Text and element pointing records
______
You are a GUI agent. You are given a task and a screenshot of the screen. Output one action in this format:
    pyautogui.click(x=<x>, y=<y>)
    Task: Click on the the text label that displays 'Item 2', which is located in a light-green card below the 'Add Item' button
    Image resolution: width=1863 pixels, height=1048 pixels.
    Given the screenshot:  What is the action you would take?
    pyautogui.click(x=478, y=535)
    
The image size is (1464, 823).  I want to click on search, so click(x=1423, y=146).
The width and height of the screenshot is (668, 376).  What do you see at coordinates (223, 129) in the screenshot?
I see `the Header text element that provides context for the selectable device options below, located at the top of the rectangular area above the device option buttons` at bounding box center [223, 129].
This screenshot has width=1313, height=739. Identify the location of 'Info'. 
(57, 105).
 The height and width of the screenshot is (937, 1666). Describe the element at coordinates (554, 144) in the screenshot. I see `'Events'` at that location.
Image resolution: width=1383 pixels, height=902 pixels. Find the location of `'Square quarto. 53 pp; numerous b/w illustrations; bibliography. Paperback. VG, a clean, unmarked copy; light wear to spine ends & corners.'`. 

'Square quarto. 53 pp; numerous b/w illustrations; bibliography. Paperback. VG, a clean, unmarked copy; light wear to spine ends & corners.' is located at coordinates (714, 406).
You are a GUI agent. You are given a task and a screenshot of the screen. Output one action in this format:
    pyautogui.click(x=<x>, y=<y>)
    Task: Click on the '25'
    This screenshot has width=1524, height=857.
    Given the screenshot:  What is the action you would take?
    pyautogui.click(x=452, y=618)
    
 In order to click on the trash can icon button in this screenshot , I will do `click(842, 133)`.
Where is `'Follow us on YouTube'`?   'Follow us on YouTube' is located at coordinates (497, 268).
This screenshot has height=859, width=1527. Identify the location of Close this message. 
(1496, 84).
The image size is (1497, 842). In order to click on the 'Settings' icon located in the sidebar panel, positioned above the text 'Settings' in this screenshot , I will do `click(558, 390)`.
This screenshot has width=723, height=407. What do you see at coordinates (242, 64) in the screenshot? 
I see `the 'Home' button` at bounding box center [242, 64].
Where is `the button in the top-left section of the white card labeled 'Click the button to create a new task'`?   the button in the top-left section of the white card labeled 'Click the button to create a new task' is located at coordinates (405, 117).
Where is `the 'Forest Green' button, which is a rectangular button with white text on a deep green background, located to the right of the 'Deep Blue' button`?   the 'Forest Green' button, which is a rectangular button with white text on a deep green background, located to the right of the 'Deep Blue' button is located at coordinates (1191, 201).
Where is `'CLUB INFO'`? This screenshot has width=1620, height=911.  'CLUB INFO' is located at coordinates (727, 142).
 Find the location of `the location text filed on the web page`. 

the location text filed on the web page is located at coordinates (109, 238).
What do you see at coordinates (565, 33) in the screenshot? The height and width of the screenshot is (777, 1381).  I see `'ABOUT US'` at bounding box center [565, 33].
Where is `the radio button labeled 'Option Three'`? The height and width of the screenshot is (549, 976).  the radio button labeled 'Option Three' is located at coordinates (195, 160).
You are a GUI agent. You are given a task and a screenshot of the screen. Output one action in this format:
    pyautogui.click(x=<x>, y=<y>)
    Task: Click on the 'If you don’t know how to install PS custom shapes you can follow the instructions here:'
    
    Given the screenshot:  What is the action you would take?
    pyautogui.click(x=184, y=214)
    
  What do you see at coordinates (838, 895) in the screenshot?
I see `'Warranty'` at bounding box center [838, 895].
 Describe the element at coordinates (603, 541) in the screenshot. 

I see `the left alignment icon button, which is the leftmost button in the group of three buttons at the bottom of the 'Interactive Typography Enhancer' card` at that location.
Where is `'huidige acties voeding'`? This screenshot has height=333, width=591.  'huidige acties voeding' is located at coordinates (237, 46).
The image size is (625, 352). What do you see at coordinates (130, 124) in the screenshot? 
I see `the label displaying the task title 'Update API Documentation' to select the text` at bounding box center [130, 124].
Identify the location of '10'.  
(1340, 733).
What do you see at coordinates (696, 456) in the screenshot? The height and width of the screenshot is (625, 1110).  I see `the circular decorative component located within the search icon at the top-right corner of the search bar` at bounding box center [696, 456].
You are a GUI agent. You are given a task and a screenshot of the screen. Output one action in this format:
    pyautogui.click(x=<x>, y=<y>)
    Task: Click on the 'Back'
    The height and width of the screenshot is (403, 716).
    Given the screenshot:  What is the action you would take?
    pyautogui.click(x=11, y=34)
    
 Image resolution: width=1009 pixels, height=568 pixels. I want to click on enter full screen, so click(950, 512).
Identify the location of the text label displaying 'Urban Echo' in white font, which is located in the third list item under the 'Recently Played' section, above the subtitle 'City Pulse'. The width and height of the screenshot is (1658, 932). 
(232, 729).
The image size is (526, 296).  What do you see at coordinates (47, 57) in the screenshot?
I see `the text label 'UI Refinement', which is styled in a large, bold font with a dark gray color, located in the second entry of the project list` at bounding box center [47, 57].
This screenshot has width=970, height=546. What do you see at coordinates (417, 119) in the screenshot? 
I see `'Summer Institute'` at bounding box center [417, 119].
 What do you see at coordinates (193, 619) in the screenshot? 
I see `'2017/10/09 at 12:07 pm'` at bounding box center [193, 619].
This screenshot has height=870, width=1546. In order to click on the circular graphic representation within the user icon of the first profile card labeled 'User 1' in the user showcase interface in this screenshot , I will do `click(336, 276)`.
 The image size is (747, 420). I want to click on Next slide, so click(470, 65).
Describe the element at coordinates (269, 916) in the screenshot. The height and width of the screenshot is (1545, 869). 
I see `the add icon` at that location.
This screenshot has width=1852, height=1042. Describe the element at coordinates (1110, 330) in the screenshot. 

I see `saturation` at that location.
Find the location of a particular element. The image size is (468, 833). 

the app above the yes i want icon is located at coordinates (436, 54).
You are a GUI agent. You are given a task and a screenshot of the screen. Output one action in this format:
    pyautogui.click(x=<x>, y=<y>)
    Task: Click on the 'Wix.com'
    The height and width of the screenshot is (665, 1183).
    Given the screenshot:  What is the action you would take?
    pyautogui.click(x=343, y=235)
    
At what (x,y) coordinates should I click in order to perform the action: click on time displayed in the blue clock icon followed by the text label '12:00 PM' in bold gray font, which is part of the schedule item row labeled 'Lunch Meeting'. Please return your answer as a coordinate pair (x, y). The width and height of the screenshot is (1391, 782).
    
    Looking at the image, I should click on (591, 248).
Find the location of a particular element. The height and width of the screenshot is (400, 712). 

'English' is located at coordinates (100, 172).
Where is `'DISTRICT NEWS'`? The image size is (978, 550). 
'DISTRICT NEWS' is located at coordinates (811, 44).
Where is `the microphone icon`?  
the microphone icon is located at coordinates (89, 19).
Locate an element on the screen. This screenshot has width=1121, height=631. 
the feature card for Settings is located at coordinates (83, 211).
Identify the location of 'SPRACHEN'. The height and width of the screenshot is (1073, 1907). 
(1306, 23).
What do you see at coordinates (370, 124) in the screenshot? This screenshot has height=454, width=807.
______
◆ Description of the task: Could you give all the rows above again, replacing "Identify the location of" with "Give the coordinates of" each time it appears and changing nothing else?

◆ Finished answer:
You are a GUI agent. You are given a task and a screenshot of the screen. Output one action in this format:
    pyautogui.click(x=<x>, y=<y>)
    Task: Click on the the text label that displays 'Item 2', which is located in a light-green card below the 'Add Item' button
    Image resolution: width=1863 pixels, height=1048 pixels.
    Given the screenshot:  What is the action you would take?
    pyautogui.click(x=478, y=535)
    
The image size is (1464, 823).  I want to click on search, so click(x=1423, y=146).
The width and height of the screenshot is (668, 376).  What do you see at coordinates (223, 129) in the screenshot?
I see `the Header text element that provides context for the selectable device options below, located at the top of the rectangular area above the device option buttons` at bounding box center [223, 129].
This screenshot has width=1313, height=739. Give the coordinates of 'Info'. 
(57, 105).
 The height and width of the screenshot is (937, 1666). Describe the element at coordinates (554, 144) in the screenshot. I see `'Events'` at that location.
Image resolution: width=1383 pixels, height=902 pixels. Find the location of `'Square quarto. 53 pp; numerous b/w illustrations; bibliography. Paperback. VG, a clean, unmarked copy; light wear to spine ends & corners.'`. 

'Square quarto. 53 pp; numerous b/w illustrations; bibliography. Paperback. VG, a clean, unmarked copy; light wear to spine ends & corners.' is located at coordinates (714, 406).
You are a GUI agent. You are given a task and a screenshot of the screen. Output one action in this format:
    pyautogui.click(x=<x>, y=<y>)
    Task: Click on the '25'
    This screenshot has width=1524, height=857.
    Given the screenshot:  What is the action you would take?
    pyautogui.click(x=452, y=618)
    
 In order to click on the trash can icon button in this screenshot , I will do `click(842, 133)`.
Where is `'Follow us on YouTube'`?   'Follow us on YouTube' is located at coordinates (497, 268).
This screenshot has height=859, width=1527. Give the coordinates of Close this message. 
(1496, 84).
The image size is (1497, 842). In order to click on the 'Settings' icon located in the sidebar panel, positioned above the text 'Settings' in this screenshot , I will do `click(558, 390)`.
This screenshot has width=723, height=407. What do you see at coordinates (242, 64) in the screenshot? 
I see `the 'Home' button` at bounding box center [242, 64].
Where is `the button in the top-left section of the white card labeled 'Click the button to create a new task'`?   the button in the top-left section of the white card labeled 'Click the button to create a new task' is located at coordinates (405, 117).
Where is `the 'Forest Green' button, which is a rectangular button with white text on a deep green background, located to the right of the 'Deep Blue' button`?   the 'Forest Green' button, which is a rectangular button with white text on a deep green background, located to the right of the 'Deep Blue' button is located at coordinates (1191, 201).
Where is `'CLUB INFO'`? This screenshot has width=1620, height=911.  'CLUB INFO' is located at coordinates (727, 142).
 Find the location of `the location text filed on the web page`. 

the location text filed on the web page is located at coordinates (109, 238).
What do you see at coordinates (565, 33) in the screenshot? The height and width of the screenshot is (777, 1381).  I see `'ABOUT US'` at bounding box center [565, 33].
Where is `the radio button labeled 'Option Three'`? The height and width of the screenshot is (549, 976).  the radio button labeled 'Option Three' is located at coordinates (195, 160).
You are a GUI agent. You are given a task and a screenshot of the screen. Output one action in this format:
    pyautogui.click(x=<x>, y=<y>)
    Task: Click on the 'If you don’t know how to install PS custom shapes you can follow the instructions here:'
    
    Given the screenshot:  What is the action you would take?
    pyautogui.click(x=184, y=214)
    
  What do you see at coordinates (838, 895) in the screenshot?
I see `'Warranty'` at bounding box center [838, 895].
 Describe the element at coordinates (603, 541) in the screenshot. 

I see `the left alignment icon button, which is the leftmost button in the group of three buttons at the bottom of the 'Interactive Typography Enhancer' card` at that location.
Where is `'huidige acties voeding'`? This screenshot has height=333, width=591.  'huidige acties voeding' is located at coordinates (237, 46).
The image size is (625, 352). What do you see at coordinates (130, 124) in the screenshot? 
I see `the label displaying the task title 'Update API Documentation' to select the text` at bounding box center [130, 124].
Give the coordinates of '10'.  
(1340, 733).
What do you see at coordinates (696, 456) in the screenshot? The height and width of the screenshot is (625, 1110).  I see `the circular decorative component located within the search icon at the top-right corner of the search bar` at bounding box center [696, 456].
You are a GUI agent. You are given a task and a screenshot of the screen. Output one action in this format:
    pyautogui.click(x=<x>, y=<y>)
    Task: Click on the 'Back'
    The height and width of the screenshot is (403, 716).
    Given the screenshot:  What is the action you would take?
    pyautogui.click(x=11, y=34)
    
 Image resolution: width=1009 pixels, height=568 pixels. I want to click on enter full screen, so click(950, 512).
Give the coordinates of the text label displaying 'Urban Echo' in white font, which is located in the third list item under the 'Recently Played' section, above the subtitle 'City Pulse'. The width and height of the screenshot is (1658, 932). 
(232, 729).
The image size is (526, 296).  What do you see at coordinates (47, 57) in the screenshot?
I see `the text label 'UI Refinement', which is styled in a large, bold font with a dark gray color, located in the second entry of the project list` at bounding box center [47, 57].
This screenshot has width=970, height=546. What do you see at coordinates (417, 119) in the screenshot? 
I see `'Summer Institute'` at bounding box center [417, 119].
 What do you see at coordinates (193, 619) in the screenshot? 
I see `'2017/10/09 at 12:07 pm'` at bounding box center [193, 619].
This screenshot has height=870, width=1546. In order to click on the circular graphic representation within the user icon of the first profile card labeled 'User 1' in the user showcase interface in this screenshot , I will do `click(336, 276)`.
 The image size is (747, 420). I want to click on Next slide, so click(470, 65).
Describe the element at coordinates (269, 916) in the screenshot. The height and width of the screenshot is (1545, 869). 
I see `the add icon` at that location.
This screenshot has width=1852, height=1042. Describe the element at coordinates (1110, 330) in the screenshot. 

I see `saturation` at that location.
Find the location of a particular element. The image size is (468, 833). 

the app above the yes i want icon is located at coordinates (436, 54).
You are a GUI agent. You are given a task and a screenshot of the screen. Output one action in this format:
    pyautogui.click(x=<x>, y=<y>)
    Task: Click on the 'Wix.com'
    The height and width of the screenshot is (665, 1183).
    Given the screenshot:  What is the action you would take?
    pyautogui.click(x=343, y=235)
    
At what (x,y) coordinates should I click in order to perform the action: click on time displayed in the blue clock icon followed by the text label '12:00 PM' in bold gray font, which is part of the schedule item row labeled 'Lunch Meeting'. Please return your answer as a coordinate pair (x, y). The width and height of the screenshot is (1391, 782).
    
    Looking at the image, I should click on (591, 248).
Find the location of a particular element. The height and width of the screenshot is (400, 712). 

'English' is located at coordinates (100, 172).
Where is `'DISTRICT NEWS'`? The image size is (978, 550). 
'DISTRICT NEWS' is located at coordinates (811, 44).
Where is `the microphone icon`?  
the microphone icon is located at coordinates (89, 19).
Locate an element on the screen. This screenshot has width=1121, height=631. 
the feature card for Settings is located at coordinates (83, 211).
Give the coordinates of 'SPRACHEN'. The height and width of the screenshot is (1073, 1907). 
(1306, 23).
What do you see at coordinates (370, 124) in the screenshot? This screenshot has height=454, width=807.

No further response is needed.